Comments and recommendations for mandatory background checks on staff by Pelosi’s hand-picked Capitol security adviser, retired Army Lt. Gen. Russel Honore, have also done little to quell suspicions that Pelosi is using the January 6 proceedings to justify increased surveillance of her political enemies in Congress.

“We made recommendations that everyone coming into the Capitol get background checks, the entire congressional staff,” Honore told CNN last April. “All of them need to get background checks is what we recommended.”

Those recommendations found their way into the formal report compiled by the January 6 response task force that Honore ran, leading several lawmakers to question the USCP denial that it is surveilling and profiling members, staff, and visitors.

“There are way too many unanswered questions,” Rep. Rodney Davis, R-Ill., the top Republican on the congressional committee with oversight over the Capitol Police, told The Federalist. “The Capitol Police have a lot of explaining to do.”

“My main concern is that the entire Capitol Police board structure is dependent on political leadership to make security decisions,” Davis said. “Security decisions are being made based on politics, not on real data.”

“I’m not convinced we’re in any better security position today than we were on January 6,” he added, blaming Pelosi’s control of the process for the lack of real progress or improvements.

Rep.
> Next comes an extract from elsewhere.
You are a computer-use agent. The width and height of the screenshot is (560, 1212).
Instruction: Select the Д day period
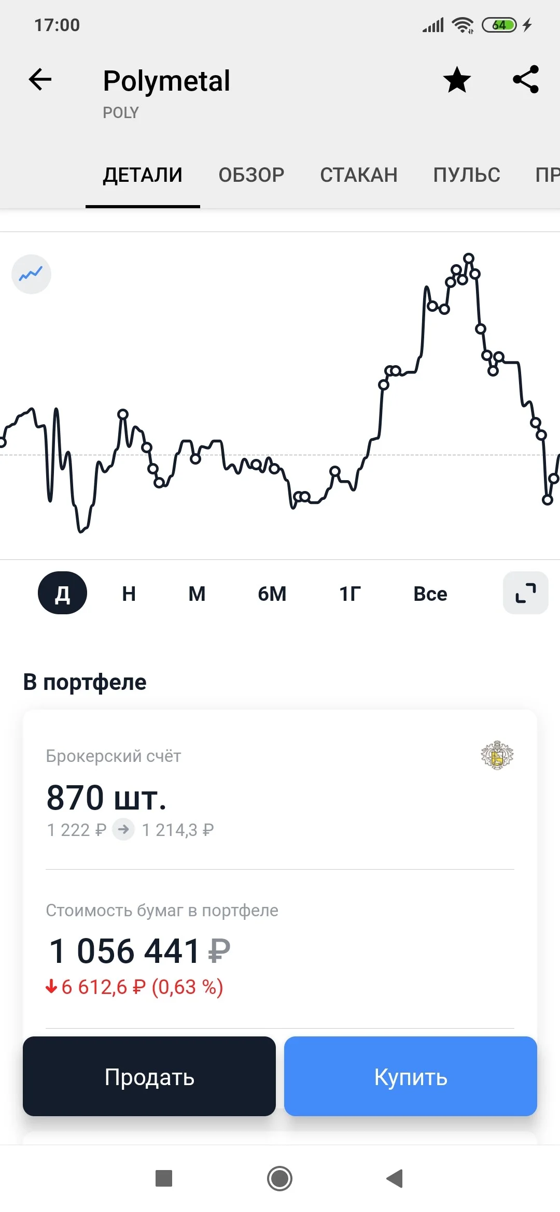[x=62, y=593]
Jim Banks, R-Ind., echoed Davis’s concerns about the Capitol’s security posture.

“The Capitol is no more prepared today than it was on January 6,” Banks, who is heading up an ad hoc committee of Republicans to make security improvement recommendations, told The Federalist. “There is a lot of work to do to restore trust in the leadership of the Capitol Police.”

He cited a vote in February 2021 in which more than 90 percent of rank-and-file USCP officers said they had no confidence in their department’s leadership.

Banks also blasted Pelosi and said she is using the House’s January 6 commission as a weapon against her political opponents.

“It’s painfully clear to all of us that the sham January 6 commission is not at all interested in making the Capitol safer or preventing something like January 6 from ever happening again,” Banks said. “It’s clear that the January 6 commission is just a witch hunt against the political enemies of Nancy Pelosi and Liz Cheney.”

In a statement provided to The Federalist, USCP categorically denied that it had surveilled lawmakers or their staff and claimed the January 24 Politico article was inaccurate.

“We do not conduct surveillance on Members, their staff, or their offices,” a spokesman for the Capitol Police told The Federalist. “The USCP does not conduct any ‘insider threats’ related surveillance of intelligence gathering on Members, staff, or visitors to the Capitol Complex.”

The spokesman said that Manger, the USCP chief, had specifically asked the inspector general to conduct a full review of the agency’s operations in light of the allegations of improper profiling and surveillance.

“The inspector general is independent, so we cannot comment on his behalf,” a USCP spokesman told The Federalist. “But the chief has requested such a review as he is confident the USCP security assessments are legal, appropriate, and strictly limited to gathering basic information about events to ensure the safety of members of Congress.”

The USCP inspector general’s office did not respond to requests for comment.